I've always wanted to visit Yunnan, China's southern-most province. A place named for its clouds, but more notably known for its immense mountains, it's easy to like. And as you learn by living in China, you become the envy of any Chinese national just by spending a day there.
Once I arrived, I knew just why; besides lush valleys and mountains, Yunnan holds much more—tea—some of the world’s best too.
Admittedly however, tea had only been an afterthought in my original plan. I was there to hike China’s most famous trail, Tiger Leaping Gorge, a legend of a name for the wise tiger that leapt across the Yangtze in what has been called the world’s deepest gorge.
Yet, as I hiked and traveled through Yunnan, I discovered I was following another trail, a lesser-known Silk Road: the Tea-Horse Caravan, or at least the reminisces of it.
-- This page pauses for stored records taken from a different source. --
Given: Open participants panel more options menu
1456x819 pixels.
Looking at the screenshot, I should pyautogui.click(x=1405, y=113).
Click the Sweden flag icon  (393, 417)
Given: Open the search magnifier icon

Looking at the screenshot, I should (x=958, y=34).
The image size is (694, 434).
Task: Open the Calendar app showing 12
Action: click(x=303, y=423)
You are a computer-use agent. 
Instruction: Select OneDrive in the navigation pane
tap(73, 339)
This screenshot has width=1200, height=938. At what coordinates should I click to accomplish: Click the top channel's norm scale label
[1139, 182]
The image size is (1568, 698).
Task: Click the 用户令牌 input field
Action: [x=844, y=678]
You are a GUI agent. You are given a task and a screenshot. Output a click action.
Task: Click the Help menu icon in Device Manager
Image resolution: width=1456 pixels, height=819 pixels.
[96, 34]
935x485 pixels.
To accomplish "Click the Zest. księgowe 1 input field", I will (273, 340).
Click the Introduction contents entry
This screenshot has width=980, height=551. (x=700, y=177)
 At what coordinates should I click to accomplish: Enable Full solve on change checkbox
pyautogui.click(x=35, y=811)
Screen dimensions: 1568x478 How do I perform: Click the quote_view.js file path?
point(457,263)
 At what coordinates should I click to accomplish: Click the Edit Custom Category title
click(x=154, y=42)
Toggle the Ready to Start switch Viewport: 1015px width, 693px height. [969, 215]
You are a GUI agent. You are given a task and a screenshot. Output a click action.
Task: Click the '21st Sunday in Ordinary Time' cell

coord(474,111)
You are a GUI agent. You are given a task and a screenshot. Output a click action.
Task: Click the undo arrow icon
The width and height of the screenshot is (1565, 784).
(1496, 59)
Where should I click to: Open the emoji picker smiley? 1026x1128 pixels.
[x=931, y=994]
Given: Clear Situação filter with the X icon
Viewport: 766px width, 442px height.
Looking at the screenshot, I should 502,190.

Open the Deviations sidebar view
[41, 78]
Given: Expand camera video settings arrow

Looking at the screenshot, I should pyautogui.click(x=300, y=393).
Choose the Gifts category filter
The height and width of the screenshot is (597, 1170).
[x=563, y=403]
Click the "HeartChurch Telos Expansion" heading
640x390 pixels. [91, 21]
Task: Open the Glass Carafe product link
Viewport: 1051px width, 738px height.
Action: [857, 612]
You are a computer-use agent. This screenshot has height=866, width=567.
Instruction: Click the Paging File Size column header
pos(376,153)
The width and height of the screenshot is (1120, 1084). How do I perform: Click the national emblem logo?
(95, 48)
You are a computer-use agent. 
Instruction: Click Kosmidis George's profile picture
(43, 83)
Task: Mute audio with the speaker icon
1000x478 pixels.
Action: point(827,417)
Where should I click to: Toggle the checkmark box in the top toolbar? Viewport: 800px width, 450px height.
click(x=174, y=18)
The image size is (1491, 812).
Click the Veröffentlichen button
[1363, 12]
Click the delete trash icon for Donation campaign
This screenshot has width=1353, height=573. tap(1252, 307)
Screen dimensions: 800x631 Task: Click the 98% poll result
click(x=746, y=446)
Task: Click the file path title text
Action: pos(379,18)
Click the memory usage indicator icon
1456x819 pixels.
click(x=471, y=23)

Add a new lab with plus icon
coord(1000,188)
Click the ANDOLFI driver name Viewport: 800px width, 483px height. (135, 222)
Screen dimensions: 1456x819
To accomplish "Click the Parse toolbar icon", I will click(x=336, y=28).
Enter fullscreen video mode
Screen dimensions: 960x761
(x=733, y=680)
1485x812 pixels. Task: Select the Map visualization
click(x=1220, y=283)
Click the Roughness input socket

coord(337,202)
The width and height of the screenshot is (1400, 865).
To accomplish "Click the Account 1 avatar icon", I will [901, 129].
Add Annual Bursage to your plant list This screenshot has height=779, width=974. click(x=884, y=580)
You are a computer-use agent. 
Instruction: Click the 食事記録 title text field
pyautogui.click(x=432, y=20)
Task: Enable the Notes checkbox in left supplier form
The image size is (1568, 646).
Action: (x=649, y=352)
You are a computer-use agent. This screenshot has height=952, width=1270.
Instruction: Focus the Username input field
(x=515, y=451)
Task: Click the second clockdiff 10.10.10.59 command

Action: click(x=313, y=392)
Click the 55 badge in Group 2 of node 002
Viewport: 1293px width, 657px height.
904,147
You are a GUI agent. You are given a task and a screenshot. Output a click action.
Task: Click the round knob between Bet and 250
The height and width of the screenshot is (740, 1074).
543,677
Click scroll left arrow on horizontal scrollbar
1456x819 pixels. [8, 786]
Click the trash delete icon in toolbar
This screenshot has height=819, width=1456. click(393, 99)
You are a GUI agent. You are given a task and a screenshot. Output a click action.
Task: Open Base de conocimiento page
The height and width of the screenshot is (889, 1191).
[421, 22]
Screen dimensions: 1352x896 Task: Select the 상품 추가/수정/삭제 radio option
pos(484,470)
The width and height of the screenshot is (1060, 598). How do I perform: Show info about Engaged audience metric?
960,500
Simply named, it involved, the prized exchange of tea from Yunnan and warhorses from Tibet, with some trade even extending into the upper reaches of India and beyond. For a thousand years until shortly after WWII, the caravan persisted.
Today, the stories and its remnants still thrive in Yunnan. Along the Tiger Leaping Gorge trail, one of the guesthouses bears its name. An abandoned donkey stall still stands in one of the key trading towns. And indeed, inside the teahouses I saw the traces of the tea caravan, its history actually sketched on a compressed round of tea.
The ancient tea trade may be gone, but its taste certainly isn’t. If you get a chance to go to Yunnan, go! Tea awaits you at every door and if the outdoors beckons, Tiger Leaping Gorge is unforgettable. Of course, if tea is really what you’re after, the guesthouses on the trail offer a free cup after a long day’s trek, sometimes even with a nip of fresh mint, my favorite.